13 The body is generally absent to consciousness when it is in a state of health (Leder 1990). If detected, however, cancer rules out the possibility of the body remaining absent and instead it becomes a highly present reality.

14 This is killing in order to ‘make live,’ a biomedical imperative that produces a range of specific forms of abjection.

15 To take this a step further, for Arthur Frank, “chemotherapy fits with disturbing ease into Elaine Scarry’s definition of torture as ‘unmaking the world’” (in Gubar 2011, 653).

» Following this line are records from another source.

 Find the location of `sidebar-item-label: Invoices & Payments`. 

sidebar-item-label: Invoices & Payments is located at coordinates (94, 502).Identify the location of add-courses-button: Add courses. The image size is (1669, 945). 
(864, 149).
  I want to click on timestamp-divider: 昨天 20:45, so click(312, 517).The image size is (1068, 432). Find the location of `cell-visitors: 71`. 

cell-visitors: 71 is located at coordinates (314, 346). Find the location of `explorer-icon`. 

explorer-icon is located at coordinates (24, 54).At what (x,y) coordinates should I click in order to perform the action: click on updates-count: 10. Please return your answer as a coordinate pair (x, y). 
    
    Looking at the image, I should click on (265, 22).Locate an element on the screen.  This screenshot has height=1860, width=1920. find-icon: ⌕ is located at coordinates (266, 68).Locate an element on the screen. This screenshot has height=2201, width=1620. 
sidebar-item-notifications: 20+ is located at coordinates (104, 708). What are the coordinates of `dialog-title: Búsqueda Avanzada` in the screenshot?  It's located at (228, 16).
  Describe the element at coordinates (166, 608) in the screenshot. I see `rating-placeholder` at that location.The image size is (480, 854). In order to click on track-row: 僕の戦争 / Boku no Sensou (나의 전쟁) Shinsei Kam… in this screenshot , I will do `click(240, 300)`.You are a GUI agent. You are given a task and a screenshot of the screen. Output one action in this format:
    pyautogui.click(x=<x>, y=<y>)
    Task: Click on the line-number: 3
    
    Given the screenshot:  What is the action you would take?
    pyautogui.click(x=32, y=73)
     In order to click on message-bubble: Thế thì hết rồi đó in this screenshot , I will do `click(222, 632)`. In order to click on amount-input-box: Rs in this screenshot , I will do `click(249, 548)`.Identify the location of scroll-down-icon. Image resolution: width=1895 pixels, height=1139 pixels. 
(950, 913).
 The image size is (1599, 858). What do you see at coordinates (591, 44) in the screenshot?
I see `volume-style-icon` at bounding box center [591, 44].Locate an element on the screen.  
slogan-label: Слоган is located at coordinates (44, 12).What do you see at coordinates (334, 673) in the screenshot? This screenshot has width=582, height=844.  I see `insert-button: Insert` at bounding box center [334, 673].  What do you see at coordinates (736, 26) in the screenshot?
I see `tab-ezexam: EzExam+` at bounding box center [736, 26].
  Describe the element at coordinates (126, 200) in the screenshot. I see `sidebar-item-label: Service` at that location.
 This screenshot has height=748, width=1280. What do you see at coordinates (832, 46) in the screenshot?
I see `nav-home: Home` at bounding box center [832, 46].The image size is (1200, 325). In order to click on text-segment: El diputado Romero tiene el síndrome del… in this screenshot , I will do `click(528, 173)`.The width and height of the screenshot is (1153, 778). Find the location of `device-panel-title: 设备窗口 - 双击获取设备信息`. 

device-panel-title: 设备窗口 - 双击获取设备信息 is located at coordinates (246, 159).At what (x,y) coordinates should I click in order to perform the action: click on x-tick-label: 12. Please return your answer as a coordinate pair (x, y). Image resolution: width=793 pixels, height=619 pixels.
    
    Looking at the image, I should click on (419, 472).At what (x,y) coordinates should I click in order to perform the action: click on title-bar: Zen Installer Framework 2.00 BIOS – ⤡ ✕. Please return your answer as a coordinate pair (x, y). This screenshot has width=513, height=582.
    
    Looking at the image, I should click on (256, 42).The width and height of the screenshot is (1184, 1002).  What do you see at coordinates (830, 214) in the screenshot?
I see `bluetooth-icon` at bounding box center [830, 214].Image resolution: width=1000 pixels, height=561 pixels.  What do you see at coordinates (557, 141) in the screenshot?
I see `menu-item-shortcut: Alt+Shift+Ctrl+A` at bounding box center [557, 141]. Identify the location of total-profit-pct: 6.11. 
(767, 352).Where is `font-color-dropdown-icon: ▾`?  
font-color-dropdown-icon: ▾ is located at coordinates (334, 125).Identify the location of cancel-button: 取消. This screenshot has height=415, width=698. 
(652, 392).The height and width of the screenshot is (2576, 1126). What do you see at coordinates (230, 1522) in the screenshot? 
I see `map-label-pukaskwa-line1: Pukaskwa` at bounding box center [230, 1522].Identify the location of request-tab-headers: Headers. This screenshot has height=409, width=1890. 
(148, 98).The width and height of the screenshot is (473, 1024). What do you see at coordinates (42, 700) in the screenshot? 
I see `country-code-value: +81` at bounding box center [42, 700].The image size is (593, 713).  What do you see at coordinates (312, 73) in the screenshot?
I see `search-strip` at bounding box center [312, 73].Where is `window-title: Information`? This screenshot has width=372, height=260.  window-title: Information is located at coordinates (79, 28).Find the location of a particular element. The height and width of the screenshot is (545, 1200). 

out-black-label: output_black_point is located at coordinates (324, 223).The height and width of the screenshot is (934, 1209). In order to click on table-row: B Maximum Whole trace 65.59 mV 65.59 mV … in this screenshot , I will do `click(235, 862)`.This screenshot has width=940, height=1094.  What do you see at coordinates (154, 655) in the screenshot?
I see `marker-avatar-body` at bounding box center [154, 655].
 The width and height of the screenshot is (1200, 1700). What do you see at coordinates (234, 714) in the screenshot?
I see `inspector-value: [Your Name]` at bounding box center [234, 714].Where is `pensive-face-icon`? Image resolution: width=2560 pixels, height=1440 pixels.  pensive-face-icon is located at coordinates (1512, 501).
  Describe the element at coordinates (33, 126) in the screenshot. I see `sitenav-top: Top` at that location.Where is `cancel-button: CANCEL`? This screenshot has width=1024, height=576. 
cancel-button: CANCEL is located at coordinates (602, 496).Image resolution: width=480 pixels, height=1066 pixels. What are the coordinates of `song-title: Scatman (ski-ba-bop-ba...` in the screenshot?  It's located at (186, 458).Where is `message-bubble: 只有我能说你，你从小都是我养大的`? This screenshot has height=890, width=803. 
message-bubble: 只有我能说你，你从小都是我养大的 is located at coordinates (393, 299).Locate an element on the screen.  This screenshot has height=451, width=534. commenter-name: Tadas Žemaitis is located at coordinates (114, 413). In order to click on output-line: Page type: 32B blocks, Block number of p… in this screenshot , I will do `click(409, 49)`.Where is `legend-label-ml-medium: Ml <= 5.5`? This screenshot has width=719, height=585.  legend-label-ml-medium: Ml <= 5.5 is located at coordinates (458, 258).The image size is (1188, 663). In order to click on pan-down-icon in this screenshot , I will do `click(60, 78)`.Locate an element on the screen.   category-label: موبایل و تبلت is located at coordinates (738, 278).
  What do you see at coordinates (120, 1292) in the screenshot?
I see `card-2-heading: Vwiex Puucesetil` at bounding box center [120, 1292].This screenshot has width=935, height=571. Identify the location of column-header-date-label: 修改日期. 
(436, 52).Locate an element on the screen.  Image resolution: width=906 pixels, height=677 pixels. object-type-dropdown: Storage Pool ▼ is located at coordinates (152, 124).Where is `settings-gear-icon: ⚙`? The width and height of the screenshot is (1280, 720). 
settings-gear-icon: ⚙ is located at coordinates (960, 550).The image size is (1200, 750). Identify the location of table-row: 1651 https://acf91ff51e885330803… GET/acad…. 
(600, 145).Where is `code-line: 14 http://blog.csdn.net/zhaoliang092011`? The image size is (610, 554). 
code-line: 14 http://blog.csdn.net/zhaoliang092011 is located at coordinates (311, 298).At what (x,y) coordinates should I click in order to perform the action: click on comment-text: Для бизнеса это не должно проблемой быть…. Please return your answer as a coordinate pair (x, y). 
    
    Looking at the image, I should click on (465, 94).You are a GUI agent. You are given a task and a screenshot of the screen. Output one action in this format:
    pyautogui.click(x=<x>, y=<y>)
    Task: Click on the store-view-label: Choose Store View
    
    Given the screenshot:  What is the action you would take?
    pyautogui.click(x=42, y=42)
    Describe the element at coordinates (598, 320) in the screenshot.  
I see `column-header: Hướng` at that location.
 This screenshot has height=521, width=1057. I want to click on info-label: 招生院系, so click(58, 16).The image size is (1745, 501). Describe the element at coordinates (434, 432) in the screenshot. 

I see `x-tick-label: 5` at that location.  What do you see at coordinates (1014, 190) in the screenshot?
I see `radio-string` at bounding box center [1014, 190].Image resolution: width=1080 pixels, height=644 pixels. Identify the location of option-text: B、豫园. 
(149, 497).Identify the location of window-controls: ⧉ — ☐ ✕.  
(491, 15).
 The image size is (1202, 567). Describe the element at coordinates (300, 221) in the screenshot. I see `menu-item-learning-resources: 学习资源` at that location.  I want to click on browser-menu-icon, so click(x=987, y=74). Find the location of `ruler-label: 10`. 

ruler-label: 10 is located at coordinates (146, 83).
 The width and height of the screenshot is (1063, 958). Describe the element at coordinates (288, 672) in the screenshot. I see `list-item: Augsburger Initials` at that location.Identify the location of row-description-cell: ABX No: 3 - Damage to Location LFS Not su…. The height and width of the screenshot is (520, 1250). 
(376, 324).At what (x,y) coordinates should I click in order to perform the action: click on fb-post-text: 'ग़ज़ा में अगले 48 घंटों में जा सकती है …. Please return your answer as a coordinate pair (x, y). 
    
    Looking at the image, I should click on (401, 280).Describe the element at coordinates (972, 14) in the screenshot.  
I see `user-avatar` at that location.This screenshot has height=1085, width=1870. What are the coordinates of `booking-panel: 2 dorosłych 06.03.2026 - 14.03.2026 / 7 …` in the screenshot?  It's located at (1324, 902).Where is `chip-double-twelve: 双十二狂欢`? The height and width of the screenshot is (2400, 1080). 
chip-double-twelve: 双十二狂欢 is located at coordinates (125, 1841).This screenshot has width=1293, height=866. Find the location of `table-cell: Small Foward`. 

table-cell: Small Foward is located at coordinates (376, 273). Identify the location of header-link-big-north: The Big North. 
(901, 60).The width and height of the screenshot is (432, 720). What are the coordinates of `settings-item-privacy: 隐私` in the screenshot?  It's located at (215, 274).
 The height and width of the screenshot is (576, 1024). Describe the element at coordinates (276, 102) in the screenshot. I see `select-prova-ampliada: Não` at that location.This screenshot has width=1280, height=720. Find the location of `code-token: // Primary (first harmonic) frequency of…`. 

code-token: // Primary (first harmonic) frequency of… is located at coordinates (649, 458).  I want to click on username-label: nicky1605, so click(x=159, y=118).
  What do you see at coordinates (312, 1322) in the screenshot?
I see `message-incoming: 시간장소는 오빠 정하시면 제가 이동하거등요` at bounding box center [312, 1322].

16 Many patients on the community forums of Breastcancer.org (one of our major ethnography sites in previous studies) describe the sensation of the drug in the veins as simultaneously ice-cold and burning.

17 Also see Segelov (2006) and Schirrmacher (2019).

18 See ABC News (2008).

19 Stacey states that her “body would remember the traumas of treatment. The trigger may have been an association of somatic sensation with place, taste, or sound” (1997, 100).

20 See Ehlers (2016) and Lorde who, for instance, asks: “how do I live with myself one-breasted? What posture do I take, literally, with my physical self?” ([1980] 2006, 47).

21 See Dumas (2012).

22 Importantly, we need to recognize how this disease ravages particular populations, communities, and bodies, with a particular genocidal impact on women of color. See U.S. Cancer Statistics Working Group (2020).